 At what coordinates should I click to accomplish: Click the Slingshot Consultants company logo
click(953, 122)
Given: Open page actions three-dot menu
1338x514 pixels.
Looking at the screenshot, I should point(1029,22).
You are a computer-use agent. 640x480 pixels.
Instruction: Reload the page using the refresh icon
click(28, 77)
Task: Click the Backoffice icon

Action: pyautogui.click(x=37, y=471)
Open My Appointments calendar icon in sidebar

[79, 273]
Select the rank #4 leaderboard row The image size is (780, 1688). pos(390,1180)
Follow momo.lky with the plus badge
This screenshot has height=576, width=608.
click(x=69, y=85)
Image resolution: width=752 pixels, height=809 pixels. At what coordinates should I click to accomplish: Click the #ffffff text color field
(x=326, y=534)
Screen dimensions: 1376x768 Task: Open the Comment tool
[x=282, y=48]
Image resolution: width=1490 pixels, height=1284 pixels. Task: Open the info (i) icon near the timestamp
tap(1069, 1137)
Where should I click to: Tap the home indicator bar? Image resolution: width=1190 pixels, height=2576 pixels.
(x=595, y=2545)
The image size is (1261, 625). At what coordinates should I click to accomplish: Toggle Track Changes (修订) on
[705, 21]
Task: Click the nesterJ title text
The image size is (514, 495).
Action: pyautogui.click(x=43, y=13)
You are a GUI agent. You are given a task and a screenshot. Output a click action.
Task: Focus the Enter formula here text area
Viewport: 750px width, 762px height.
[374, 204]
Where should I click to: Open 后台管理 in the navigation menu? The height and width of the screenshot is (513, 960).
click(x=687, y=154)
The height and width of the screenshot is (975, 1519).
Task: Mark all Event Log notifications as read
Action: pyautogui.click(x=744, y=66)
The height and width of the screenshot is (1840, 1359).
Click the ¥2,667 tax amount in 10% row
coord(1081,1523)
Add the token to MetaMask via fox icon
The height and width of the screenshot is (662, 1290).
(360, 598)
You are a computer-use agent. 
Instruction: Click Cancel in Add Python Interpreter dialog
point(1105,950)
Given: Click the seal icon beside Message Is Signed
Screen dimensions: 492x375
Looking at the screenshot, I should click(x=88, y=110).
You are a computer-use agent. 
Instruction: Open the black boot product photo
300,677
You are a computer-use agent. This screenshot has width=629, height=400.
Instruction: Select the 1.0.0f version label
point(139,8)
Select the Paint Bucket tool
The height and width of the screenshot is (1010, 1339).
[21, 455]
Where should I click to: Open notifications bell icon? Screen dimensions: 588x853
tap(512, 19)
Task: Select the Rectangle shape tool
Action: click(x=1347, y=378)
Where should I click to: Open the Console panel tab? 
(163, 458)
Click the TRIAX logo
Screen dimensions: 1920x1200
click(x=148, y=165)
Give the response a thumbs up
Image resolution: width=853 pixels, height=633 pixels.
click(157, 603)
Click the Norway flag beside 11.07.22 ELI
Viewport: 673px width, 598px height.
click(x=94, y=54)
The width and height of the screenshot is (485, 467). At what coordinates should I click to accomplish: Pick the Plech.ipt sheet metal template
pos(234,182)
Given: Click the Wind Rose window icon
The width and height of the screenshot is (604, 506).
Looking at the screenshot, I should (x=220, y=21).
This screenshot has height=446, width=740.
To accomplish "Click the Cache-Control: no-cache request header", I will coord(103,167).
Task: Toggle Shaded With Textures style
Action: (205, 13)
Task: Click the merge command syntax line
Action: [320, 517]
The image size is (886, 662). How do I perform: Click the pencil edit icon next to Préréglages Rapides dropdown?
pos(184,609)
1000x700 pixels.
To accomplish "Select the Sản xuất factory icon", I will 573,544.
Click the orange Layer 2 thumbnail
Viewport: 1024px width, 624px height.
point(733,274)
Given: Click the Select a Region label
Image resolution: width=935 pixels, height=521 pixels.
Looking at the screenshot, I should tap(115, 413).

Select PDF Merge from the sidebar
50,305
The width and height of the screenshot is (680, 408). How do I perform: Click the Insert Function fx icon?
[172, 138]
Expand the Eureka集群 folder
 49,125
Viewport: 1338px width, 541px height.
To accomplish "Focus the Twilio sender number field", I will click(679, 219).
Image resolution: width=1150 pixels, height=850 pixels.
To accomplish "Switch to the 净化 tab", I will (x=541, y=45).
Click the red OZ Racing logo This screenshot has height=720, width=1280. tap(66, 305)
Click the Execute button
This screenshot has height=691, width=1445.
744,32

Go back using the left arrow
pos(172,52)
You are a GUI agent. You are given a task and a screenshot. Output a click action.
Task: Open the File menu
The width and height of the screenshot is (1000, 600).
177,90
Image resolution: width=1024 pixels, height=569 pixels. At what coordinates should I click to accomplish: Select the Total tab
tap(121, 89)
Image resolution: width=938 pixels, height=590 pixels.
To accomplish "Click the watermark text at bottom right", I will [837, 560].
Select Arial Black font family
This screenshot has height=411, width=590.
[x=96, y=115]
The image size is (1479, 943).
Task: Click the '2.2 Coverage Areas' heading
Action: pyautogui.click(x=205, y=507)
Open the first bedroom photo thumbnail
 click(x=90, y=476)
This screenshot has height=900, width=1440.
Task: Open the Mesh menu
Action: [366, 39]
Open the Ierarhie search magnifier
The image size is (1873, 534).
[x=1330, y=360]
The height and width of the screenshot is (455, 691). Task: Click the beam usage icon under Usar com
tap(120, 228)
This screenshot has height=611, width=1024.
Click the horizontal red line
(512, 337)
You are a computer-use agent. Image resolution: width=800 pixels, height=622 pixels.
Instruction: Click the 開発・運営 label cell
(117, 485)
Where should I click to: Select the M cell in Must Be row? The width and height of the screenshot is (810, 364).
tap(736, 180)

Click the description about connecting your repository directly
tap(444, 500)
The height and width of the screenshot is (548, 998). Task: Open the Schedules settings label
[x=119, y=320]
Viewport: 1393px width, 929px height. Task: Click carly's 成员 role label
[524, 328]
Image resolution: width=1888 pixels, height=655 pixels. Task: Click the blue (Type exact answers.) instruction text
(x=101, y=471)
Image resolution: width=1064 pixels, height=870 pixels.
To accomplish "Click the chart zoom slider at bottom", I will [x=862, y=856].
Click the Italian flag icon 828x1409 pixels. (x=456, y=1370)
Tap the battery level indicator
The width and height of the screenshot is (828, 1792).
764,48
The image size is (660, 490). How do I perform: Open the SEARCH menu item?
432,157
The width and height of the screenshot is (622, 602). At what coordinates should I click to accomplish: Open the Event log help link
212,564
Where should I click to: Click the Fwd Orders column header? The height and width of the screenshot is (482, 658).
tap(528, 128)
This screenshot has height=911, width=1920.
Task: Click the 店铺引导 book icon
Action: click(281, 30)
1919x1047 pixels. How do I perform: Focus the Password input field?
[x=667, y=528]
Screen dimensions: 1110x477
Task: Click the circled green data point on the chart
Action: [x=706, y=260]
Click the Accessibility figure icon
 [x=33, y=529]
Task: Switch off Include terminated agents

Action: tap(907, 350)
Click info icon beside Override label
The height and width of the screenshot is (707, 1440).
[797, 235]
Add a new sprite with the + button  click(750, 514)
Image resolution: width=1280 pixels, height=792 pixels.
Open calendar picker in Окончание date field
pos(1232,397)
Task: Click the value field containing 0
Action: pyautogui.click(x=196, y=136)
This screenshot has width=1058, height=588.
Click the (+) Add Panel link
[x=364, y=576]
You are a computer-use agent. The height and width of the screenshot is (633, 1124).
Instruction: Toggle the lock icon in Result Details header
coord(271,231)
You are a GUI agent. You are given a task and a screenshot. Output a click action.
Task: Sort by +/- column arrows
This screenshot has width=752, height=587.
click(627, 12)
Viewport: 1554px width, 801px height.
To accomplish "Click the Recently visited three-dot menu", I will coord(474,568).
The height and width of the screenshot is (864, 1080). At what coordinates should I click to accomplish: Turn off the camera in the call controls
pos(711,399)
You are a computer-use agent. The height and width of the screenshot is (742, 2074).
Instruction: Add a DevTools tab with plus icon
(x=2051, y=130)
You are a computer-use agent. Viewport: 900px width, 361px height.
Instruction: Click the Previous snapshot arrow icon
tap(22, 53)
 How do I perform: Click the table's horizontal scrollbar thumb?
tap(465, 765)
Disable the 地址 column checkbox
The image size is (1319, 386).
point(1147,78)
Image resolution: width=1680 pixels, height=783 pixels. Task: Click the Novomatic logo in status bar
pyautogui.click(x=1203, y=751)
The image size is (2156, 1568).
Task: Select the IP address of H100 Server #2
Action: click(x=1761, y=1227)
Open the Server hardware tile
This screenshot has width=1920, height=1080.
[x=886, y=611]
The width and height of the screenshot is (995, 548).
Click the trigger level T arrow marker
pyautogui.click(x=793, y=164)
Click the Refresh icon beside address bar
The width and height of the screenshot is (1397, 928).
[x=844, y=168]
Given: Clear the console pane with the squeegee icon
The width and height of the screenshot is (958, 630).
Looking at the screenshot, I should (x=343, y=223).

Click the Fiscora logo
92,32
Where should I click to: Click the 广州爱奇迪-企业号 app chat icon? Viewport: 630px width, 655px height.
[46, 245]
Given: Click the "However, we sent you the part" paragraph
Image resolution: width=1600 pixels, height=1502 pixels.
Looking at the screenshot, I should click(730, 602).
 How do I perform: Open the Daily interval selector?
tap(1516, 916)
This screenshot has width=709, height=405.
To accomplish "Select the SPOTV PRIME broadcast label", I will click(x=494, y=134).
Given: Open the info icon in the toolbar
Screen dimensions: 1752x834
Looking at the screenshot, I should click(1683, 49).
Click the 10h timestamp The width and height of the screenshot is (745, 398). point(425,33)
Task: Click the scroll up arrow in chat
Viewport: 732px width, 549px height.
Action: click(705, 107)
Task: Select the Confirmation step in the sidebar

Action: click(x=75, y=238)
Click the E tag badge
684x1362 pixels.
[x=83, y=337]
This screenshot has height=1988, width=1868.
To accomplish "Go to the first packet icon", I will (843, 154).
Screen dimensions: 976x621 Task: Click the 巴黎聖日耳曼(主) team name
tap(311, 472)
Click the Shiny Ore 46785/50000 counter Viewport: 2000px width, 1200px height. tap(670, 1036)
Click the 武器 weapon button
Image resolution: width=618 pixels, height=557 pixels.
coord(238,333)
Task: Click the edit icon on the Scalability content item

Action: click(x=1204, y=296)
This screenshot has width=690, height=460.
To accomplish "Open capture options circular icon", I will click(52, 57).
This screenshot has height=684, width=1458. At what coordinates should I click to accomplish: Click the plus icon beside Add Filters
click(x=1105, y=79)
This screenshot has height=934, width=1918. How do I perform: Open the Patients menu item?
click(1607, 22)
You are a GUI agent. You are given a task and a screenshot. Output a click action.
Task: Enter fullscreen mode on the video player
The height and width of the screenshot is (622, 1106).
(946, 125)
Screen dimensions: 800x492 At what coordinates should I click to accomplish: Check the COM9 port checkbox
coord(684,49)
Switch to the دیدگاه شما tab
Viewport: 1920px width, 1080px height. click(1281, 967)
▬▬▬▬▬▬▬▬▬▬
_Brief_
Scan the material above for "three". Copy every line where it appears.

_Reply_
Given: Open page actions three-dot menu
To accomplish "Click the Recently visited three-dot menu", I will coord(474,568).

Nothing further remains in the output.